With several characters either dying or being pushed out last season, there was room for Daniel and Yanko and Mia and Alison to have more screen time this season, but if they do, the increase is so limited as to make it borderline irrelevant. We definitely get more time with Cory, and I don’t mind that. I’ve said it before and I’ll say it again: Billy Crudup is on a weirder, funnier and much better show than anybody else, and I love his strained smile and his cackling robot laughter and his just-off cadence of his line readings. To me, Cory is like Ted Lasso if Ted Lasso aspired to be a slick corporate stooge instead of an inspirational coach. His brittle, too-charming facade is going to shatter at some point, and Crudup is so great that I’m eager to see what the damaged man underneath the slicked-back hair and dimples is like. Still, this surely isn’t Cory’s story, and it could function in his absence.

There’s still time for Mitch! Yes, the Steve Carell character, who definitely isn’t modeled after Matt Lauer and should have been written out after the first episode, continues to suck up narrative space, and he does so ridiculously. I don’t know who thought the correct approach to Mitch this season would be to have him moping about his lost dignity and purpose and professional life … from a mansion in Lake Como (or a greenscreen backdrop of Lake Como). And let’s be perfectly clear: If you feel great sympathy for Mitch and are eagerly awaiting his onscreen humanizing for offscreen behavior, then chances are good that you simply like Mitch and this show more than I do. And you’ll think it’s awesome that this season situates Mitch in a strange rom-com with Valeria Golino and a big, slobbering dog. Every time I saw the Lake Como establishing shot, I wanted to hit fast-forward. The seventh episode, taking place entirely in “Lake Como,” was probably my breaking point with the season.
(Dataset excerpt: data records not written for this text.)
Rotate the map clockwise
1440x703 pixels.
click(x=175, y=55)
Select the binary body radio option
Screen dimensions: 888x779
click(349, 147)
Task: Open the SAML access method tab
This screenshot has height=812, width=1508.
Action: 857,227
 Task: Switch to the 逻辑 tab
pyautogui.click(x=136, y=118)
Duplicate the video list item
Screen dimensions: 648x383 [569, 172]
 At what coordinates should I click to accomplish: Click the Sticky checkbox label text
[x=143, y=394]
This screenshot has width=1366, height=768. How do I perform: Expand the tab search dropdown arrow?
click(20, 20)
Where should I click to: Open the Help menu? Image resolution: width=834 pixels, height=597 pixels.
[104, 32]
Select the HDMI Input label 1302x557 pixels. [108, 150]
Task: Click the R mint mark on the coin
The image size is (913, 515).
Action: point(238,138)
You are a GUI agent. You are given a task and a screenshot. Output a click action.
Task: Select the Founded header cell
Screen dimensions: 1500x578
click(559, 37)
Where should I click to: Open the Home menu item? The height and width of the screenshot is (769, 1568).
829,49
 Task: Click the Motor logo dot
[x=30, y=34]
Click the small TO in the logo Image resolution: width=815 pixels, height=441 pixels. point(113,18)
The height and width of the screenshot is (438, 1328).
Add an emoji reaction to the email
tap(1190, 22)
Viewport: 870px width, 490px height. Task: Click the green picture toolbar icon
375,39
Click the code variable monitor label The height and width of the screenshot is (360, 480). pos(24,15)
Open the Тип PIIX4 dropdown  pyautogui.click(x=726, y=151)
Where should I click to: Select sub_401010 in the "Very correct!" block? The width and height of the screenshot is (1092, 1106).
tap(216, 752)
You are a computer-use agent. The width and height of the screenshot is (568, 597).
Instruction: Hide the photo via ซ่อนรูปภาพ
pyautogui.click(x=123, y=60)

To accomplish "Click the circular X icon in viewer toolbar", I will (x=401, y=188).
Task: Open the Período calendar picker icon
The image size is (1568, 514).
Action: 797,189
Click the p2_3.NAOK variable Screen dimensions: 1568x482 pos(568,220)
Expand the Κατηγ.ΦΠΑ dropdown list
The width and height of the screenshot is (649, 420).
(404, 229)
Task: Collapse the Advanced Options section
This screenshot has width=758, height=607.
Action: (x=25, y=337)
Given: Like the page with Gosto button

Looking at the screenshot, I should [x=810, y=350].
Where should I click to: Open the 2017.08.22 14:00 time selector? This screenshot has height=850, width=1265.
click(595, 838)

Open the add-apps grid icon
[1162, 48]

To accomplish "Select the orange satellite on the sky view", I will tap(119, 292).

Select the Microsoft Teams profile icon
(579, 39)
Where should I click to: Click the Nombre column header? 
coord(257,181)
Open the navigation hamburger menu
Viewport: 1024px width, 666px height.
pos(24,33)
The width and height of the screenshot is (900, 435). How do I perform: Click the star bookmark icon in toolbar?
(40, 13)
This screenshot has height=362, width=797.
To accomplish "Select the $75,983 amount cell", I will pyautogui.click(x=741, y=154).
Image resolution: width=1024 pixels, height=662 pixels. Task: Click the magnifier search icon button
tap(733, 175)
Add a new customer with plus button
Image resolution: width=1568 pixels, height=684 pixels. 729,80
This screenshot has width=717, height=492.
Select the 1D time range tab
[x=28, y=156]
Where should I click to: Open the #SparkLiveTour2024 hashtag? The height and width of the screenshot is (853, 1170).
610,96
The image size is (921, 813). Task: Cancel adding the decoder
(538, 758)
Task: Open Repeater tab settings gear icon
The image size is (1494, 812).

I’d add that the new season contains very strong new roles for Holland Taylor and Julianna Margulies. Taylor, who should be getting more early Emmy buzz around The Chair, is an impeccable repository of withering scorn as some member of the network’s board, while Margulies delivers her trademark intensity as a journalist sent to interview Alex and Bradley, but with a little of the lightness and humor that people might forget Margulies can handle.

There are too many people on this show, and without exactly being sure what the series’ point is, there’s no way for the writers to know who to focus on. But I just know it shouldn’t be the men. You have Reese Witherspoon and Jennifer Aniston. At the very least give me a show about them, instead of Mark Duplass’ moping Chip.

Somehow I’ve complained this much without getting to the Newsroom of it all. The time-frame decision to place the season on the cusp of the pandemic and the presidential election could have created an opportunity for somber reflections on a difficult year. Instead, it’s a vehicle for extraordinarily smug dramatic irony: Characters make fun of the phrase “social distancing” and don’t take COVID seriously enough to want to cover it. Daniel is an exception, but just because he insists on covering the coronavirus doesn’t mean the show knows what to do with him and his foreknowledge.

My take on the first season of The Morning Show was basically that the show had great moving pieces and a limited sense of what to do with them. So if you liked that, get ready for more of the same.